Increase of degradation and water uptake rate using electrospun star-shaped poly(d,l-lactide) nanofiber

Conventional poly(d,l-lactide) (PLA)-based scaffolds have limited in biomedical applications because they inherently have long degradation time, strong stiffness, and hydrophobicity. This study presents a novel approach for solving the technical issues using electrospun nanofiber of star-shaped PLA. The nanofibers can be substantially altered by the control of number arms in monomer unit. The electrospun scaffolds based on the star-shaped PLA polymers, comprised of randomly interconnected webs of sub-micron sized fibers.

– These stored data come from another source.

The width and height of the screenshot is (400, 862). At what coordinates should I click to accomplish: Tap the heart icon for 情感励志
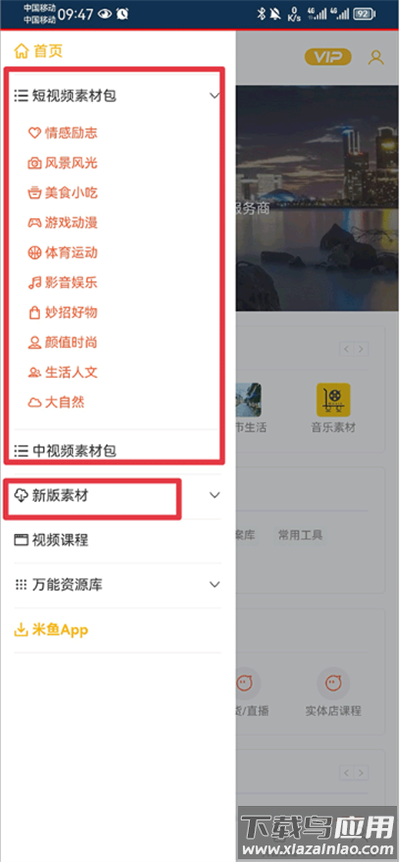tap(35, 133)
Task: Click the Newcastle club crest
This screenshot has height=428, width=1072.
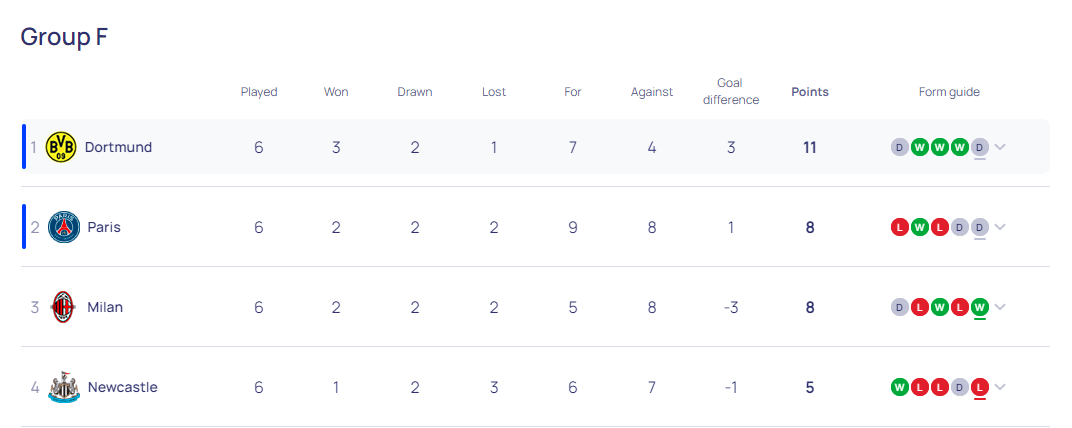Action: coord(64,387)
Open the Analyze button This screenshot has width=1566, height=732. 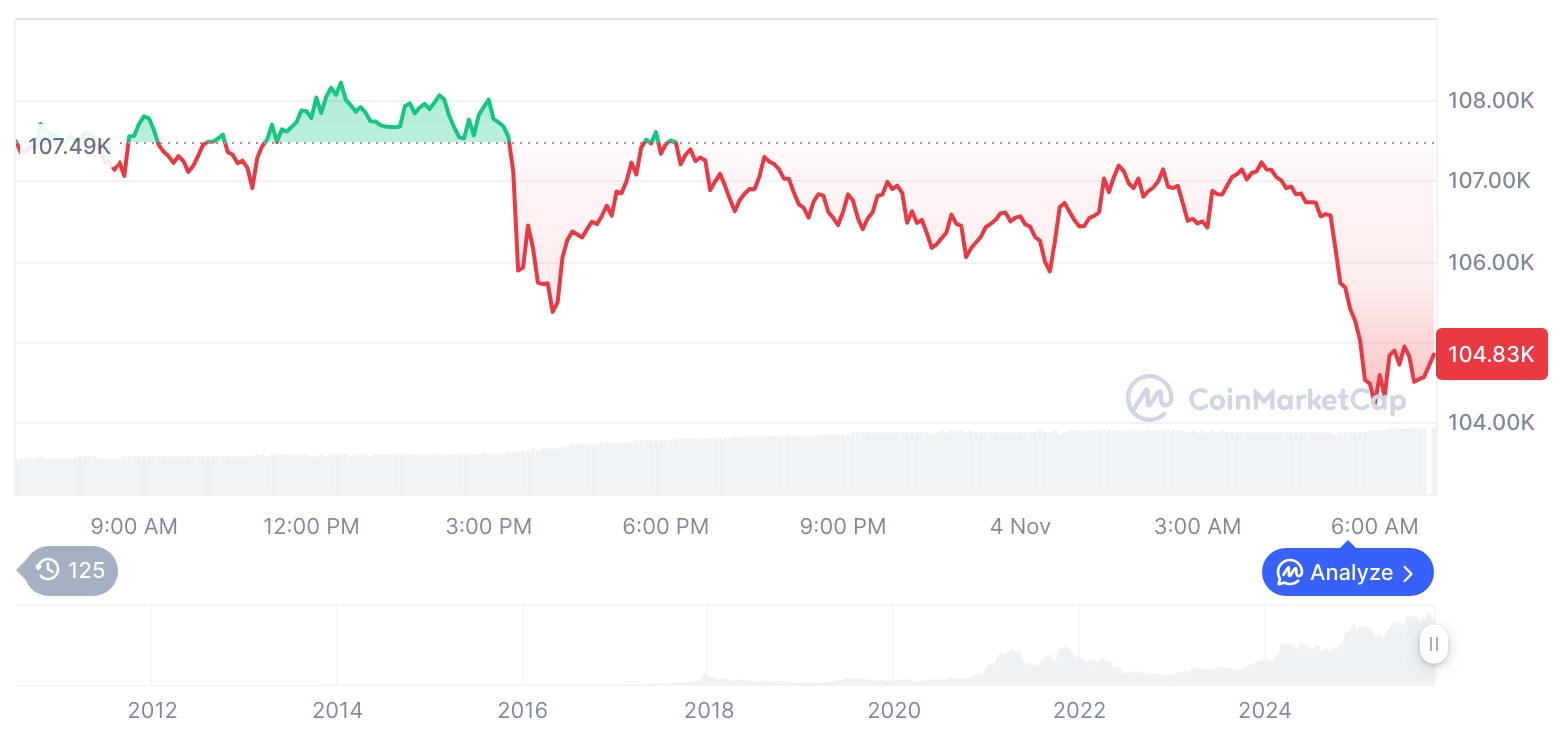pos(1347,573)
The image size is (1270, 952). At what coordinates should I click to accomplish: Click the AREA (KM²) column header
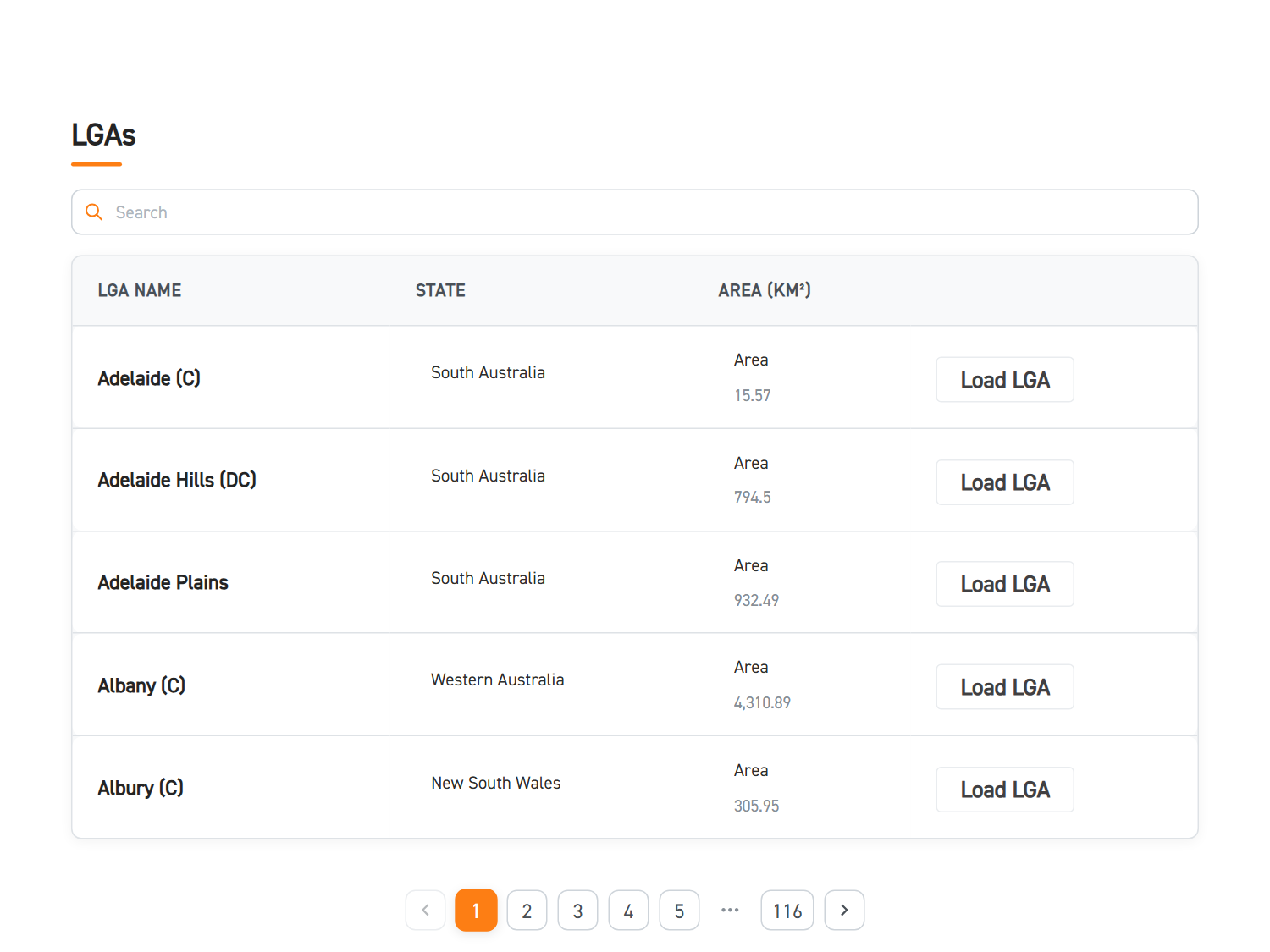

In this study, the effects of PLA polymers with different branched arms on the rate of water uptake and biodegradation of electrospun scaffolds are investigated. The hydrophilicity of electrospun PLA nanofibers, as determined by rate of water uptake, is dramatically increased. In addition, in vitro degradation study clearly confirms that the electrospun nanofiber having 3-branched arms shows the 75% weight loss in 3 days, which suggest that the electrospun nanofiber with 3 arms-monomer is most easily degradable one. The selection of branched PLA combined with the non-invasive electrospinning process is useful in the synthesis of a novel kind of biodegradable scaffolds suitable for different biomedical applications because of easy control of porosity, mechanical flexibility, higher water uptake, and biodegradability.